TASK ITEM: Include no pictures. Output exactly the lines from the one that contains "Viewport: 1568px width, 600px height." through the final line of the entries.

[Records contained in a dataset]
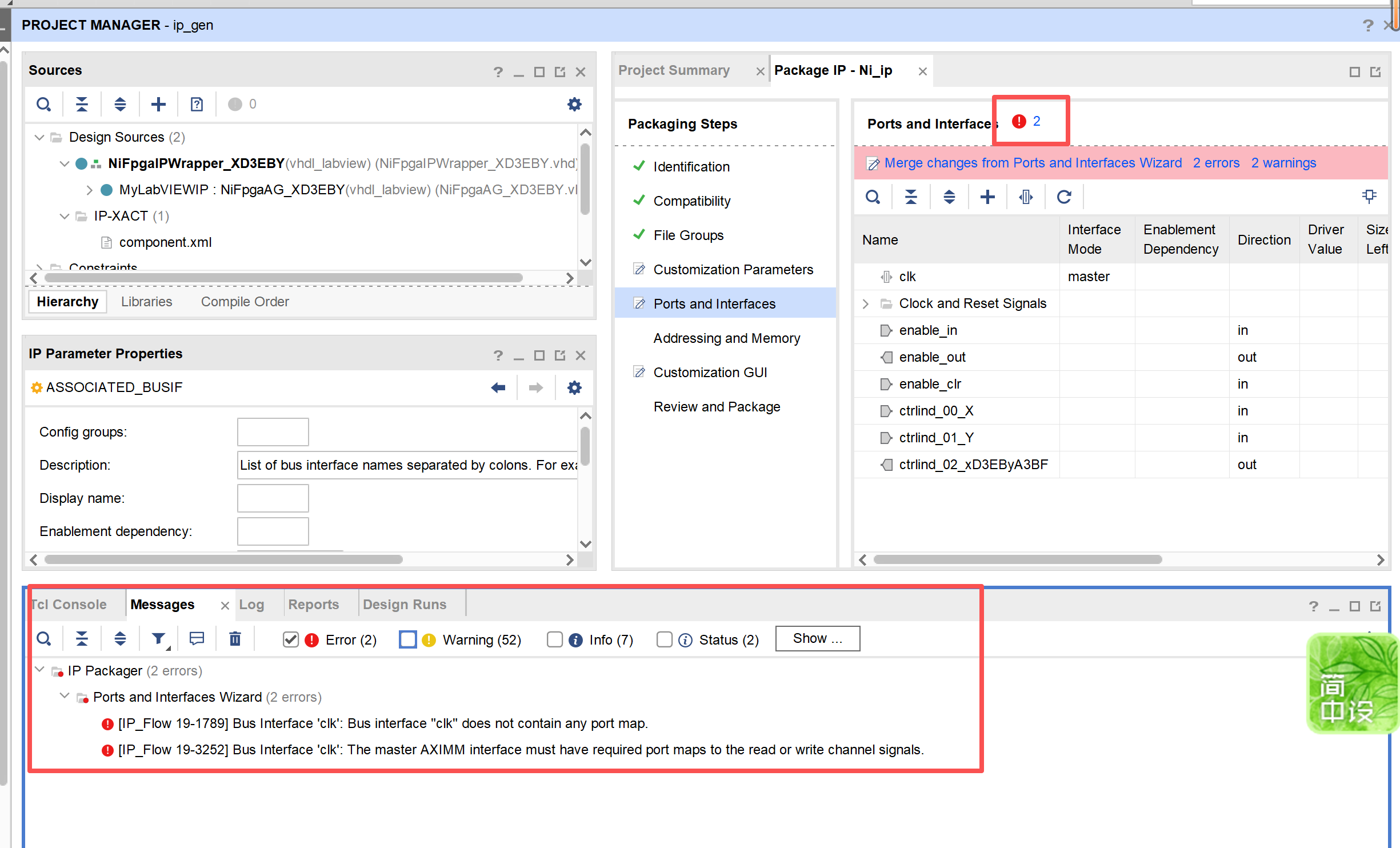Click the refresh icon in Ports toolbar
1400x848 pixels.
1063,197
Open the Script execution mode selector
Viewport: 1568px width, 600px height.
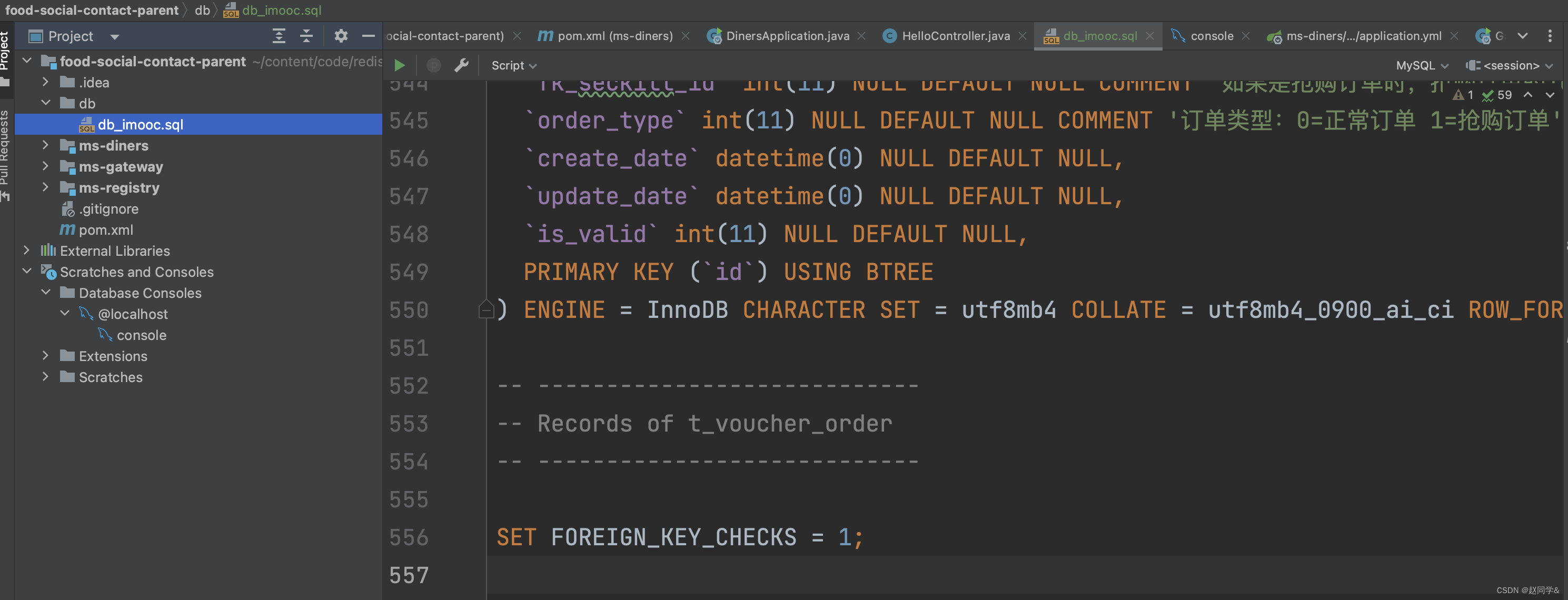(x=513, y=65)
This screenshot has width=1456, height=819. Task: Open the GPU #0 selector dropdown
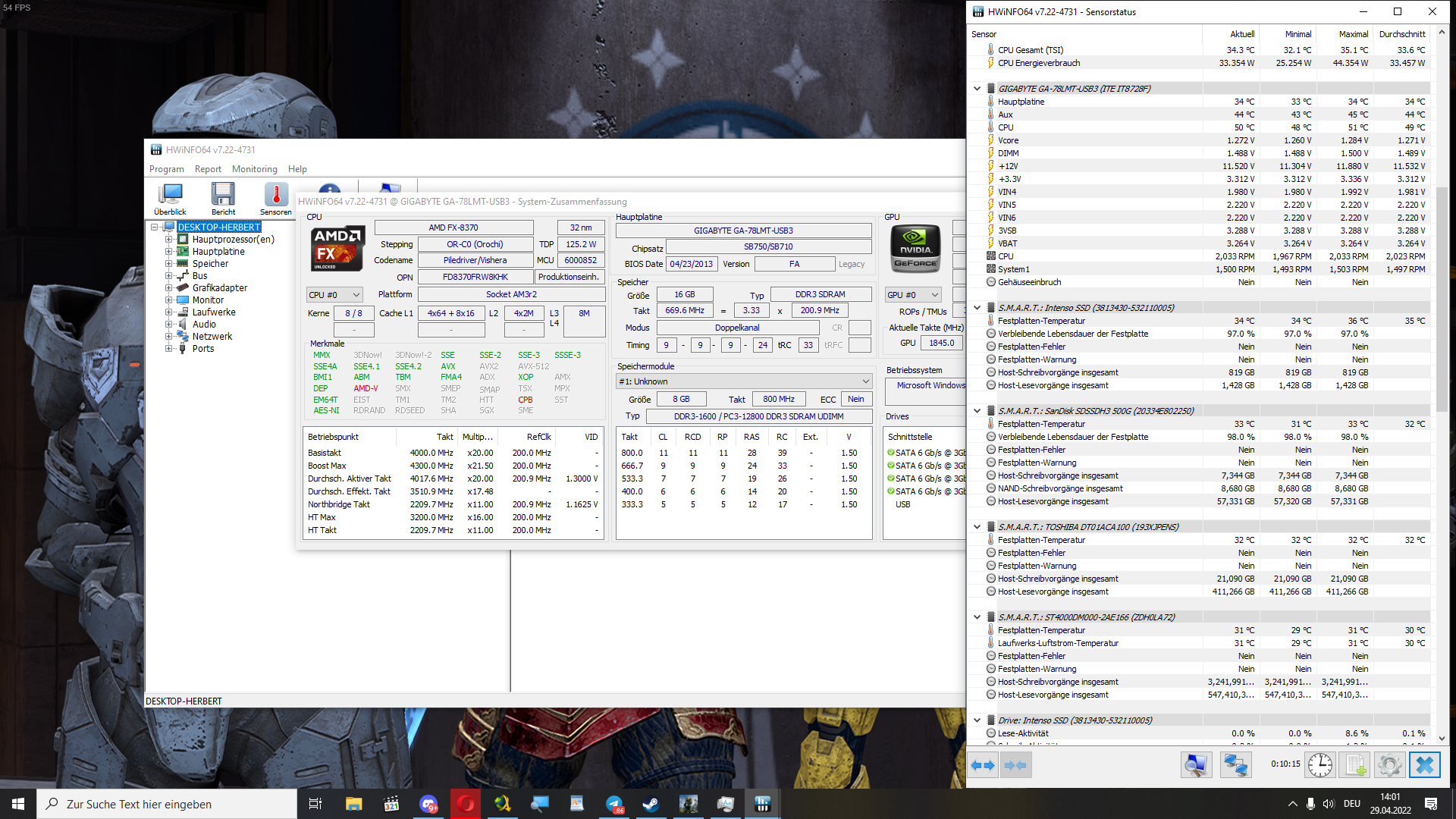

RESPONSE BOX:
Viewport: 1568px width, 600px height.
(x=513, y=65)
This screenshot has width=1456, height=819. Task: Open the GPU #0 selector dropdown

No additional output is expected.